Sud-Ouest du 10 octobre 2018

2018 10 10 SO français qui renonce à se faire soigner

Sud-Ouest du 9 octobre 2018 

Santé : près d’un Français sur trois a renoncé à des soins ces derniers mois

santé près d'un français

67% des sondés ont expliqué avoir renoncé aux soins dentaires ces derniers mois. COTTEREAU FABIEN ILLUSTRATION 

Les Français renoncent majoritairement aux soins dentaires, en raison d’un "reste à charge" jugé trop élevé. 

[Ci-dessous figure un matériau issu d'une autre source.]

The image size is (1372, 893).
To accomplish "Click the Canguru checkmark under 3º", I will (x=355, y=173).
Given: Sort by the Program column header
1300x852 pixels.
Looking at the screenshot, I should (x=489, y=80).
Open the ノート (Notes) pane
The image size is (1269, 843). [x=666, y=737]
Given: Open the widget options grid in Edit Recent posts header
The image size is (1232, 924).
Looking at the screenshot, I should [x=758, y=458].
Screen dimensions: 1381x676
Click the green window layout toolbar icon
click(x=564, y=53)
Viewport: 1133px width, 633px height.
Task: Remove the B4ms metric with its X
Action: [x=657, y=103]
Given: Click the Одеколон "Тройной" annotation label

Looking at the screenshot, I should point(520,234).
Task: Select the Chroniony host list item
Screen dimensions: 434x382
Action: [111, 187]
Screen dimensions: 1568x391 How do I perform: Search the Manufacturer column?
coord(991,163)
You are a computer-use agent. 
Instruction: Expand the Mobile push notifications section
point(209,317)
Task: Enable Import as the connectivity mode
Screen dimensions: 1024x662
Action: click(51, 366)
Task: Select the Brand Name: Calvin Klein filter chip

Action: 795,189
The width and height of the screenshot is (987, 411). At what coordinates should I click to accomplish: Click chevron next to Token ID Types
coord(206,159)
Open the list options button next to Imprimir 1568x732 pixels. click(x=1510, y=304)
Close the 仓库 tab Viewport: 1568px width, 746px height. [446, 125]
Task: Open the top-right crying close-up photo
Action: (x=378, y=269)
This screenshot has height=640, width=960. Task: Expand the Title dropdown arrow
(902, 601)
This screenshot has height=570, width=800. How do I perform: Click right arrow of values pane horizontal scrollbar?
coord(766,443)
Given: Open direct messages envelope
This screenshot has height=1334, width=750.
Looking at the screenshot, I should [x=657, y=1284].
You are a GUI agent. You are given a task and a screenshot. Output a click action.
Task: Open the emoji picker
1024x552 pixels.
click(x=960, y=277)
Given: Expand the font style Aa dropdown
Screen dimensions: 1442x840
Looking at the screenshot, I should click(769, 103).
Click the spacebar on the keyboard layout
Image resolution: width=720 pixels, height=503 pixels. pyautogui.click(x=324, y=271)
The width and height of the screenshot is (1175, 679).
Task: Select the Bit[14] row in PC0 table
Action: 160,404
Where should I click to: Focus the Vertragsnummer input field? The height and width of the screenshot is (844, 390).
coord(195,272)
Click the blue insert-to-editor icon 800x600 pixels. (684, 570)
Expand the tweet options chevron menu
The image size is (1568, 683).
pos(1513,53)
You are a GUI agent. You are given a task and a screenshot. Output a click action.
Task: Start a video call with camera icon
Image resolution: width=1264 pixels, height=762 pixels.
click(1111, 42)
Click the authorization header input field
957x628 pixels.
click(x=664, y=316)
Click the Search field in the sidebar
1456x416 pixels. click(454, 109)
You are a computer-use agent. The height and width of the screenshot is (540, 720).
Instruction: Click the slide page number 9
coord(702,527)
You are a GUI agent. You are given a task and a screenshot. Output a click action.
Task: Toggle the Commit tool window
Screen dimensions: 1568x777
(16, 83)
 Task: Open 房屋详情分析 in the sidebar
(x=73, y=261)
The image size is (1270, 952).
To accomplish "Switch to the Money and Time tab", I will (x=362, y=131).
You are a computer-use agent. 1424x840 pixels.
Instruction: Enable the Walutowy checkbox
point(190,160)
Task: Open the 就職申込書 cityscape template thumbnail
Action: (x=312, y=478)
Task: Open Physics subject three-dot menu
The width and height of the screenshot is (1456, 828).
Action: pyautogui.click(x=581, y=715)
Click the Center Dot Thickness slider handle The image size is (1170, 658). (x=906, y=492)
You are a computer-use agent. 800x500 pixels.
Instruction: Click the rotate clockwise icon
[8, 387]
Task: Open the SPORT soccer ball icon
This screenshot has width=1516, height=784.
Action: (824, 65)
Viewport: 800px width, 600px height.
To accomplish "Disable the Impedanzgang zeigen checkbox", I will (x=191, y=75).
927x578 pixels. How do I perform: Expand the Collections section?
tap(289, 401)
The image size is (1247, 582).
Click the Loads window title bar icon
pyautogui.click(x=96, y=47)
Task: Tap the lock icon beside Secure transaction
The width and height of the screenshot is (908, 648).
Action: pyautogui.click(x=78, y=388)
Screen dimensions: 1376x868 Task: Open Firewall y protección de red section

Près d’un Français sur trois a renoncé à se faire soigner au cours des 12 derniers mois, dans la moitié des cas en raison d’un reste à charge (après remboursements) trop élevé, selon un sondage CSA réalisé pour Cofidis et publié mardi par Le Parisien-Aujourd’hui en France. "Au cours des 12 derniers mois, vous est-il arrivé de renoncer à vous faire soigner" ? La réponse est "oui" pour 30% des personnes interrogées, en particulier chez les ouvriers(41%), les moins de 35 ans (36%) ou encore les habitants du Sud-Est (37%).

A l’inverse, 81% des cadres et professions libérales, 78% des retraités et 73% des 35 ans et plus ont répondu non. 

Dans la moitié des cas (51%), les personnes ayant renoncé à des soins l’ont fait en raison d’un reste à charge "trop élevé", réponse la plus donnée parmi plusieurs possibles, devant le manque de moyens pour avancer les honoraires ou les dépassements (38%) et une "couverture mutuelle" insuffisante (29%). Plus généralement, près de 2 sondés sur 10 estiment avoir à un moment rencontré des difficultés pour payer leurs frais de santé au cours de l’année écoulée. 

Les soins dentaires boudés… avant le "reste à charge zéro" ? 

Les soins dentaires sont les plus cités (67%) par ces personnes et celles ayant renoncé à se faire soigner, devant les soins d’optique (34%) et les actes pratiqués par des médecins spécialistes (16%). 

A noter également : les deux tiers des personnes interrogées (67%) ont déjà "entendu parler du 'reste à charge zéro pour les lunettes, les soins dentaires et les appareils auditifs initié par le gouvernement" et qui doit entrer en vigueur en 2021 pour certaines offres.  

Selon 9 personnes sur 10, cette mesure aura un impact sur le coût des mutuelles (45% des sondés étant "tout à fait d’accord" avec cette prédiction, et autant "plutôt d’accord".) 

Étude réalisée en ligne du 11 au 13 septembre auprès d’un échantillon de 1 005 personnes représentatives de la population française âgée de 18 ans et plus, selon la méthode des quotas.